Во все время перестройки я постоянно жил в Москве, на Саввинском подворье, у преосвященного Леонида, приезжая в монастырь только на воскресные и праздничные дни и, переночевав, я снова на следующий день, на рассвете, возвращался в Москву.
Обедал я поочередно у преосвященного и у Петра Ивановича Куманина и изредка у Вознесенской игумении Паисии. В Вознесенский монастырь я каждый день приезжал на рассвете, приходил в келию старицы казначеи, где у меня было мое рабочее платье, в котором я ходил по постройкам. Вечером я опять надевал платье, в котором приезжал, а рабочее оставлял у казначеи, и благодаря ее заботливости я находил его на следующий день высушенным и вычищенным. Успешность и быстрота работ происходили частью от того, что у меня не было задержки ни в материалах, ни в количестве рабочих, так что работали иногда по две и по три артели, частью и от того, что, несмотря на столкновение со старицами, весьма неохотно выбиравшимися из своих келий, я прибегал к понудительным мерам.
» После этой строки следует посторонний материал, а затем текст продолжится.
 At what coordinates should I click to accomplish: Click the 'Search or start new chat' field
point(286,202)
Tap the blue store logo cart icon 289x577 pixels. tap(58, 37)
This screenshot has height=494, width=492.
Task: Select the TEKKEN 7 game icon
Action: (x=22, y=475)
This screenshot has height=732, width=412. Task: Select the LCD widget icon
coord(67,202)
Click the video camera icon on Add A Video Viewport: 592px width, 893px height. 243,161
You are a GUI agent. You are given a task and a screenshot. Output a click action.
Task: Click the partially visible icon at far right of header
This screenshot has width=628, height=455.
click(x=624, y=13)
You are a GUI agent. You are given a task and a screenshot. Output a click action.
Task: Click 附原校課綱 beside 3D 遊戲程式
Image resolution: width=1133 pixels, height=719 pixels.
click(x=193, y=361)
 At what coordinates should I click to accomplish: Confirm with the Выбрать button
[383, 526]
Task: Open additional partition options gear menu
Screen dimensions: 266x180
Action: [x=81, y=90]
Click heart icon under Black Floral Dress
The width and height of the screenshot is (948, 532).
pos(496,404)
Именно, не раз случалось мне для ускорения дела, видя сопротивление монахини, заставлять вынимать у них рамы из окон и снимать двери, и волей-неволей приходилось старицам перебираться в иное место.
Архитектором при постройке был А. С. Каминский, а товарищем моим по комитету священник – В. С. Антушев.
По смете значилось, что, за выводом из монастыря 70-ти человек, вся перестройка будет стоить до 62 тысяч, сверх сметы сделано вновь 18 каменных погребов и кладовых, и помещений на 70 человек, назначенных, к выводу, и на все это издержано около 40 тысяч рублей. Времени на перестройку предполагалось до двух лет, а все было окончено в течение четырех осенних месяцев.